First, as noted above, several opinions emphasize the age of the display and its World War I vintage.  A portion of the Court opinion joined by five Justices asserts (at the end of Part II-B) that “retaining established, religiously expressive monuments, symbols, and practices is quite different from erecting or adopting new ones. The passage of time gives rise to a strong presumption of constitutionality.” Justice Breyer asserts separately and explicitly that new displays present different considerations. Remarkably, neither the Court opinion nor Breyer’s concurrence ever mentions McCreary County vs. ACLU, which held that a newly mounted courthouse display of the Ten Commandments violated the Establishment Clause.   The McCreary Court, including Justice Breyer, concluded that the County Commissioners created the display for the purpose of promoting religion.  Together with its companion decision Van Orden v. Perry, these Ten Commandments cases rooted the distinction between old and new religious monuments firmly in Establishment Clause precedent.

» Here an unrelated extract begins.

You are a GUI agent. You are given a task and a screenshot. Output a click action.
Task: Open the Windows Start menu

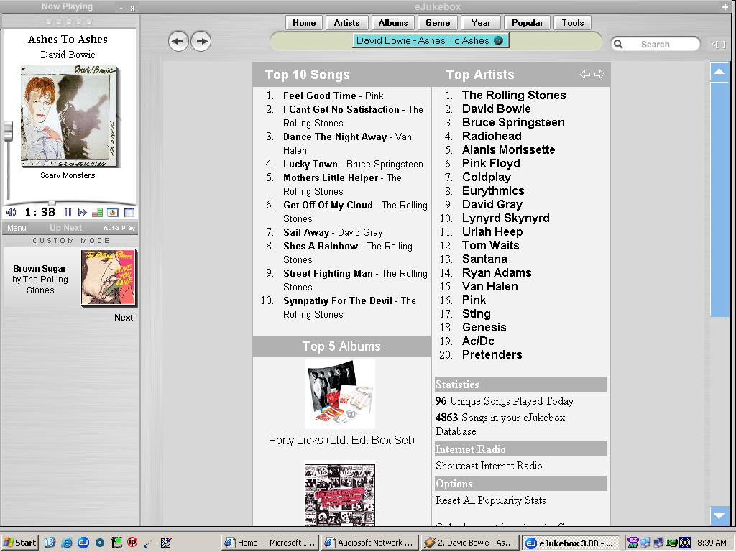19,543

Imagine a lower court now confronted with the question whether a newly erected Latin Cross, unaccompanied by any other religious symbols, would be a constitutionally appropriate memorial to all Americans who died on 9/11/01, or who have been lost in military action in the Middle East since that date.  The narrative of the cross as a national symbol, so prominent in the Court’s account of World War I and its aftermath, would no longer be available as a basis for upholding the display.  The presumption of constitutionality would not apply.  Lawyers and lower court judges will be acutely aware of the significance of the McCreary County – Van Orden pair, even though the Supreme Court mysteriously omitted any explicit reference to it.

Moreover, the Supreme Court’s emphasis in the Bladensburg Cross opinion on inclusivity, mutual respect, and nondiscrimination in government religious messages makes the cross implausible as a generic marker that commemorates the death of a religiously diverse group of people. The claim of inclusivity rings hollow in Bladensburg, and is impossible to credit in the case of a more recent display.  The Council prayer practice in Town of Greece, which involved inviting clergy from all houses of worship in the Town to take a turn at offering the prayer, cannot be analogized to the continuous display of a single monument from a particular faith.

These same considerations of age and inclusivity will also present significant questions for lower courts asked, as they frequently are, to rule on seasonal holiday displays.  If such displays lift up non-universal theological messages, such as the virgin birth or divinity of Christ, they will be anything but inclusive.  And if they are reassembled or created fresh every year, will their vintage be measured by their origins in local history, or will each year represent a new display to evaluate?

These questions suggest strongly that the contextual analysis associated with the endorsement test has not been abandoned, even if the word endorsement will disappear from judicial opinions.The Bladensburg Cross decision will not eliminate case-by-case consideration of the context of displays, though the reasoning  substitutes the judge’s own, frequently majoritarian perspective about history, tradition, and inclusivity for the minority-sensitive perspective of the “reasonable observer.” Despite the decision’s sadly predictable result, at least seven justices continue to pay tribute to themes of religious egalitarianism and pluralism. No faith can be legally or politically superior to others. With or without three-part tests, these basic establishment clause principles will inevitably play a role in the controversies to follow.